In particolare, a determinare l’esigenza di un blocco, due profili non più rilevanti degli altri ma, certamente, più urgenti:
- nei propri termini d’uso la società dice espressamente che il proprio servizio è assolutamente vietato a chi non ha almeno tredici anni, consapevole, evidentemente, dei rischi che corre chiunque, più piccolo, si ritrovi a confrontarsi con le sue creature digitali e, aggiunge, che i maggiori degli anni 13 ma minori degli anni 18 possono aderire al servizio solo con l’assistenza dei genitori. Peccato, però, che poi non solo non verifica in nessun modo quanti anni abbiano per davvero i suoi utenti ma anche quando un utente – come ho fatto nell’esperimento – le dichiara a più riprese, espressamente, di avere solo undici anni e dice dritto per dritto alla sua intelligenza artificiale che i genitori proprio non vorrebbero che lui usasse il servizio, il chatbot si dimentichi completamente del problema e, anzi, inviti l’utente a proseguire nella conoscenza senza alcuna limitazione, inclusa la raccolta di dati e immagini a carattere sessualmente esplicito;
- nell’informativa sulla protezione dei dati personali non si capisce quali siano le basi giuridiche dei diversi tipi di trattamento che la società che fornisce il servizio pone in essere ma, implicitamente, sembra suggerirsi che, almeno per i trattamenti necessari a garantire l’interazione e l’interlocuzione tra utente e chatbot, tale base giuridica sia rappresentata dal contratto. E qui, ovviamente, sembra difficile accettare l’idea che un minorenne – e, a maggior ragione un undicenne – possa validamente concludere un contratto per l’uso di un servizio che, addirittura, ha l’ambizione di “prendersi cura di lui”, diventare un confidente o, in uno degli esperimenti fatti, educarlo al sesso. Almeno da questa parte deil’oceano, un minorenne non è capace di concludere un contratto del genere, decisamente diverso da quelli di natura quotidiana e insignificante, per l’acquisto di un pacchetto di gomme o di una pizzetta. Impegnarsi a consegnare buona parte della propria identità personale nelle mani di un’intelligenza artificiale se non senza scrupoli, almeno, con pochi scrupoli. È, decisamente una cosa seria, cosa della quale un minorenne non è in grado di apprezzare impatto, effetti e conseguenze sulla propria vita. E se il contratto in questione non è valido – o, almeno, è precario tanto quanto un contratto annullabile ai sensi del nostro codice civile – non dovrebbe poter rappresentare la base per un trattamento di dati personali addirittura particolari, tanto invasivo come quello che pone in essere il fornitore del servizio in questione.
Il problema dei minori
Guai, ovviamente, a fingere di non sapere che si tratta, purtroppo, di un approccio al trattamento dei dati personali dei bambini che trascende il caso “Replika” che è, semplicemente, più “estremo”, più grave, più preoccupante – per il tipo di servizio e l’impatto che potrebbe avere sulla vita dei più piccoli dopo essersi conquistati la loro fiducia – di tanti altri.

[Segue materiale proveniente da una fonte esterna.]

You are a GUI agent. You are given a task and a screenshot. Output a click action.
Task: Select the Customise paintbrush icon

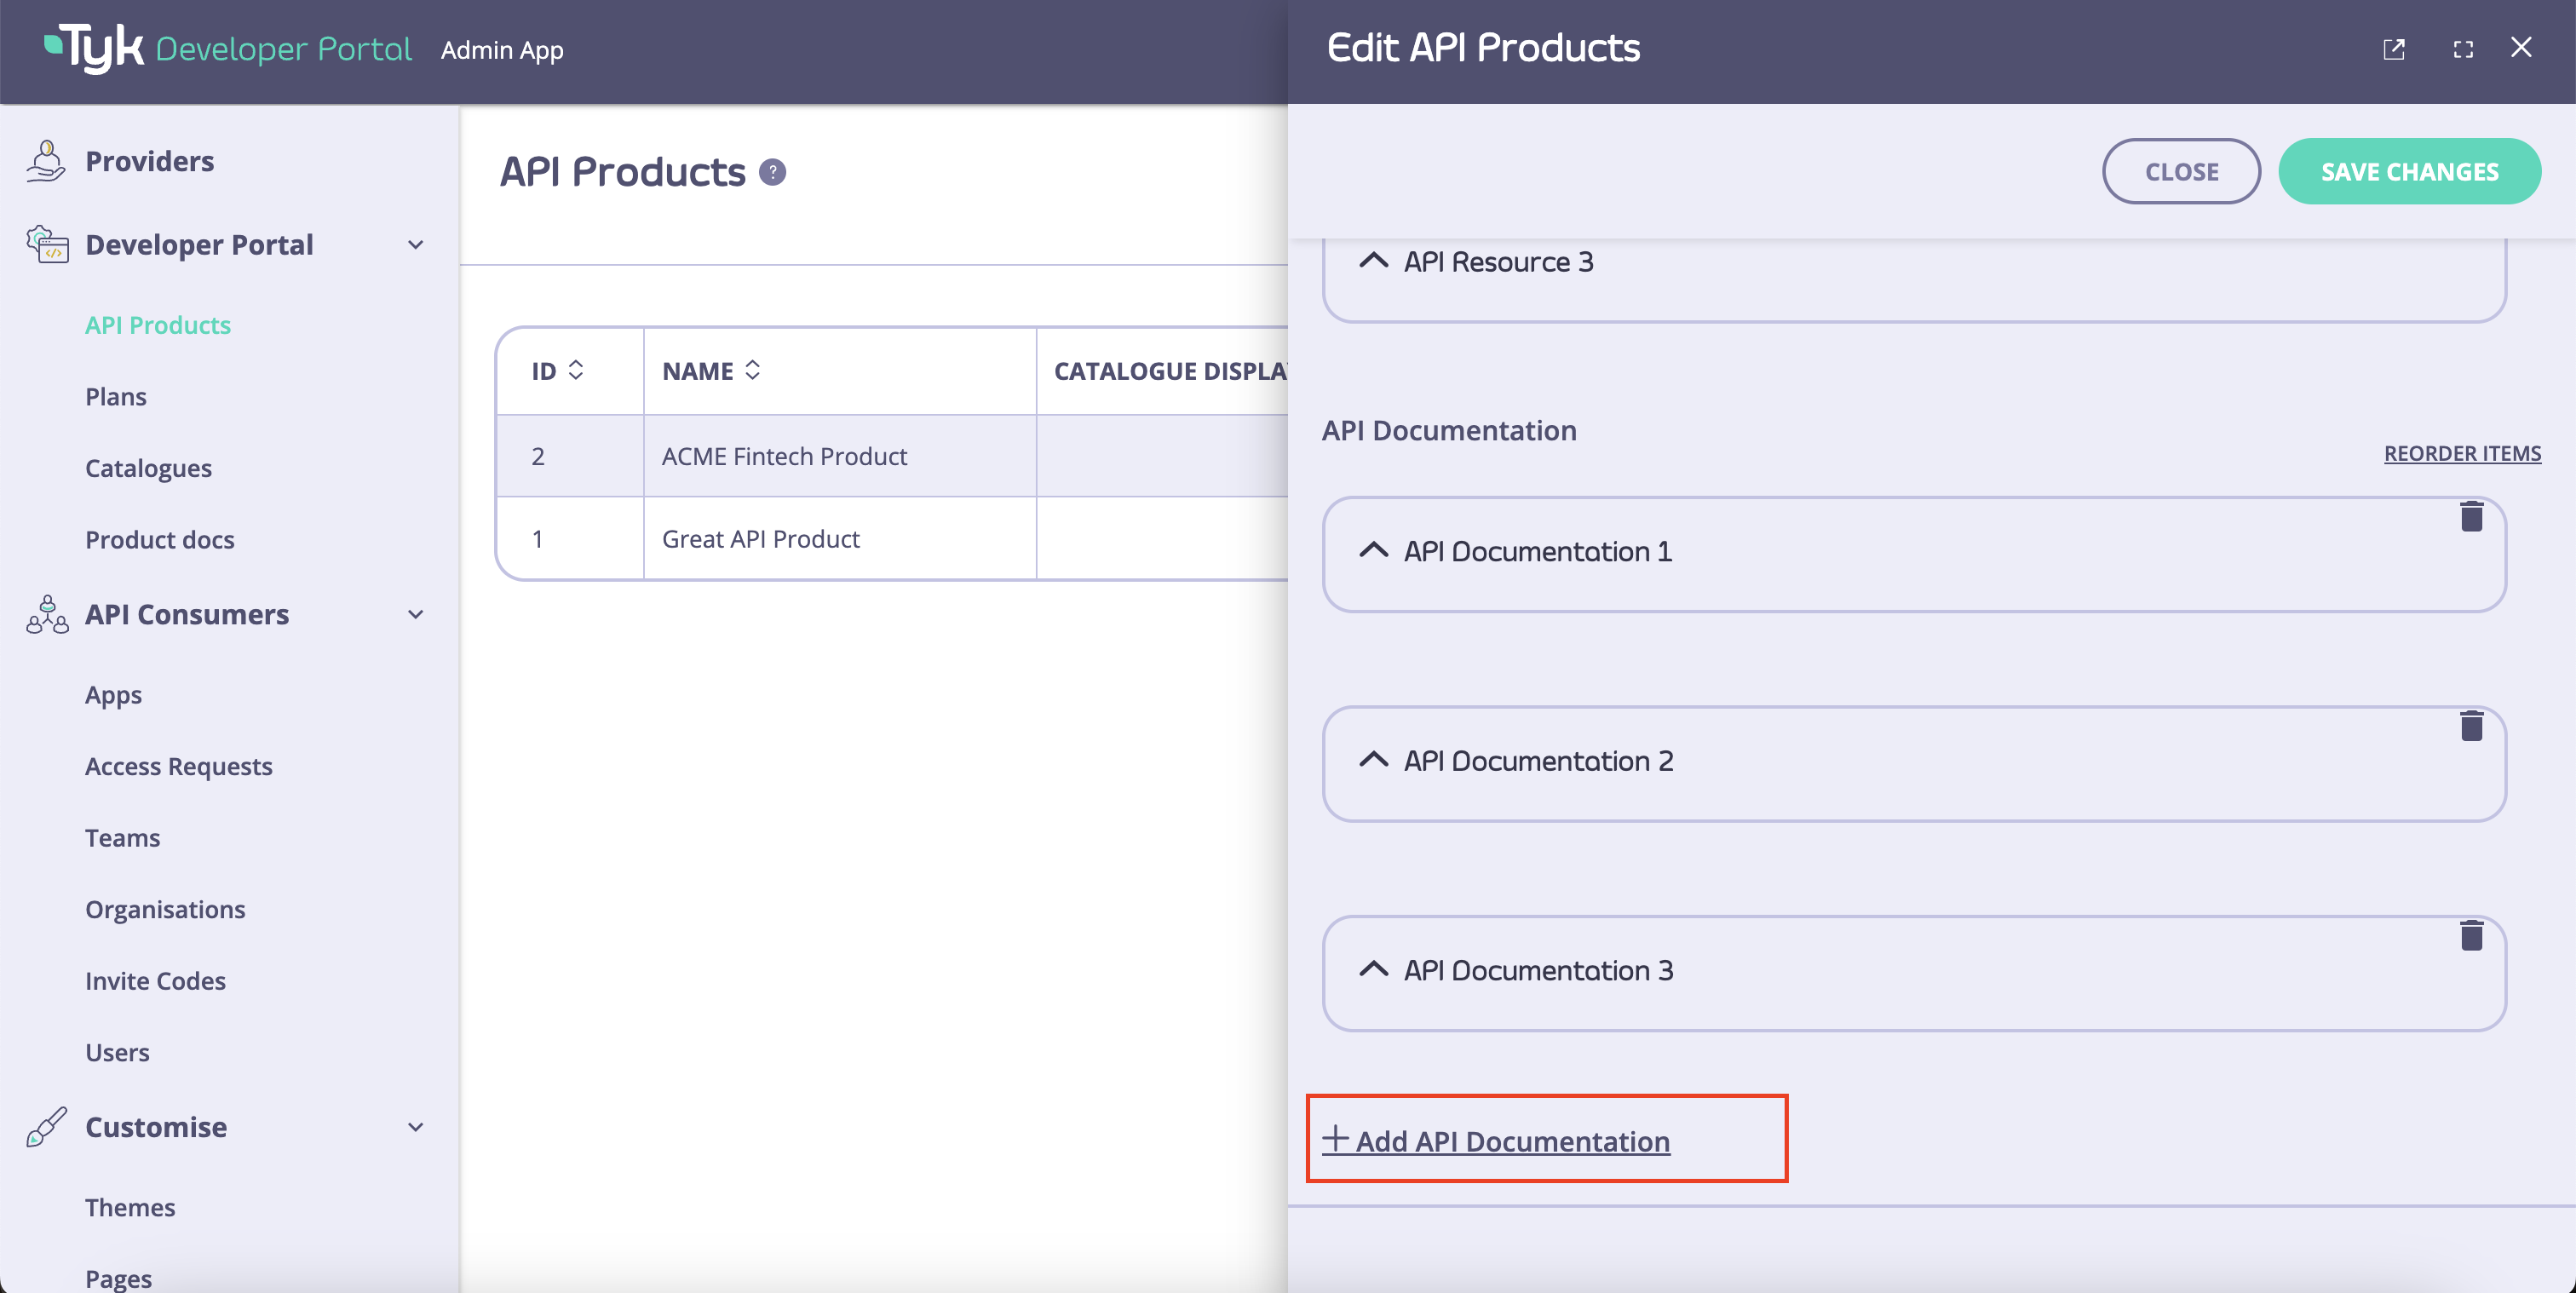coord(46,1127)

Ma, probabilmente, i tempi sono ormai maturi perché delle due l’una: o i fornitori di questo genere di servizi che sottendono il trattamento di quantità industriali di dati personali adottino spontaneamente soluzioni efficaci di age verification e inizino a considerare loro stessi incapaci, i più piccoli, di concludere contratti destinati a rappresentare la base giuridica di trattamenti importanti o Parlamento e Governo intervengano per affrontare la questione prima che sia troppo tardi ovvero prima di ritrovarsi costretti a farlo, a seguito di un’ennesima tragedia dei bambini.
Questi temi, peraltro, tra lunedì e martedì, in occasione del Safer Internet Day, saranno al centro di una due giorni di dibattiti promossi, tra Roma e Milano, da Telefono Azzurro, con il coinvolgimento delle società del digitale, l’università, le istituzioni e la società civile.